A implementação da NR-1, a Norma Regulamentadora que trata do Gerenciamento de Riscos Ocupacionais (GRO), teve sua vigência adiada para maio de 2026, com o ano de 2025 sendo dedicado à fase educativa e orientativa para as empresas. A atualização mais recente da NR-1, que entrou em vigor em abril de 2025, prioriza a avaliação e gestão dos riscos psicossociais, como estresse e assédio, exigindo das empresas que implementem um Programa de Gerenciamento de Riscos (PGR) mais abrangente para a saúde mental dos trabalhadores.
“É difícil mudar a mentalidade, tirar a desconfiança dos colaboradores. Mas mesmo quando o movimento começa por obrigação legal, em algum momento as empresas percebem que essa transformação traz ganhos reais. E aí passa a ser por desejo, por entender que faz bem para todos.”
A Dra. Luciana Mancini Bari complementou lembrando que o ambiente de trabalho é central na vida das pessoas.
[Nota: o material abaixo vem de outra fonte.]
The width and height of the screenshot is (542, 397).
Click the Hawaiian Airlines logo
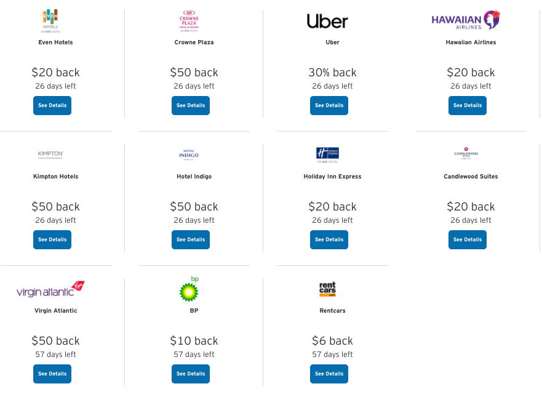pyautogui.click(x=466, y=20)
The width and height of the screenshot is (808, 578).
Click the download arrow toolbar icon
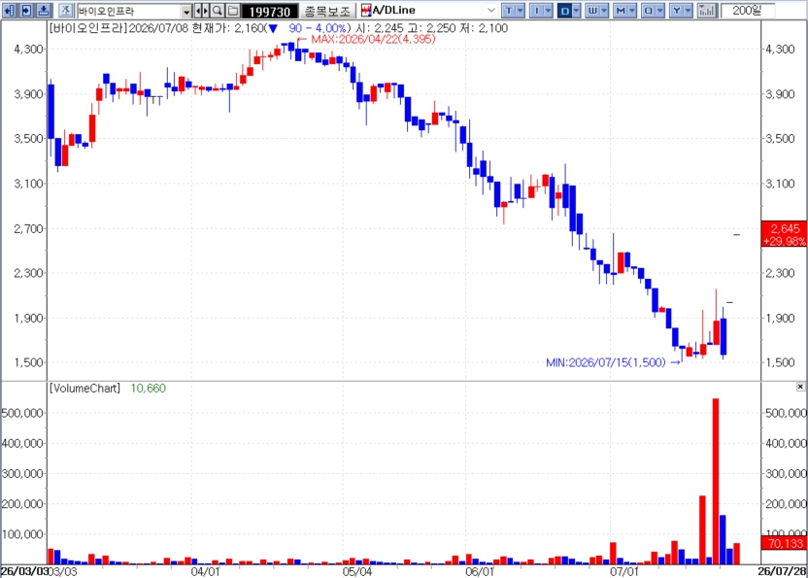click(x=44, y=11)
O excesso de pressão, cobranças e metas desumanizadas frequentemente desencadeia burnout, depressão e até tentativas de suicídio.
“A gente passa tantas horas no trabalho que não sobra tempo para se curar fora dele. Então, a cura e a prevenção precisam começar no próprio ambiente de trabalho.”
Estigma, silêncio e consequências
Um dos grandes desafios ainda é o estigma dentro das organizações. Muitos colaboradores deixam de expressar seu sofrimento por medo de serem vistos como fracos ou incapazes. Esse silêncio, abre espaço para estratégias de alívio nocivas:
“Quando as pessoas não encontram apoio no trabalho, buscam aliviar o estresse no álcool, nas drogas, em medicamentos sem controle ou até em jogos, o que pode evoluir para dependência química e comportamental. Depois da pandemia, observamos um aumento expressivo desses casos, reforça Dra. Luciana Mancini Bari.”
Ferramentas práticas para líderes
Para transformar a cultura organizacional, as especialistas destacaram estratégias essenciais:
- Autoconhecimento e inteligência emocional: líderes precisam desenvolver flexibilidade psicológica e autocontrole antes de gerir grandes equipes.
- Comunicação não violenta (CNV): padronizar a forma de dar feedbacks, de modo firme e respeitoso, sem humilhações ou agressividade.
- Cultura de feedback contínuo: clareza sobre objetivos e reconhecimento constante aumentam engajamento e pertencimento.
- Valorização humana: colaboradores precisam se sentir vistos, respeitados e reconhecidos como indivíduos, não apenas como números de performance.
“As pessoas entregam muito mais quando se sentem seguras e respeitadas.” — destacou a Dra. Simone.
O futuro do trabalho: cuidar das pessoas para cuidar dos negócios
O ponto final da conversa foi a visão de futuro. Para as especialistas, o trabalho do amanhã será construído sobre uma base de cuidado e saúde mental.
“O futuro do trabalho passa por saúde mental, melhores relacionamentos, conexão social adequada e produtividade sustentável. É possível, sim, ter resultados e, ao mesmo tempo, uma relação saudável com o trabalho. Ninguém gosta de sofrer, todos querem viver bem. E quando mostramos caminhos, as pessoas aderem.” — concluiu a Dra. Simone Nascimento.
📌 O debate deixou claro: investir em saúde emocional e em liderança acolhedora não é apenas uma tendência, mas uma necessidade urgente para empresas que desejam prosperar de forma sustentável.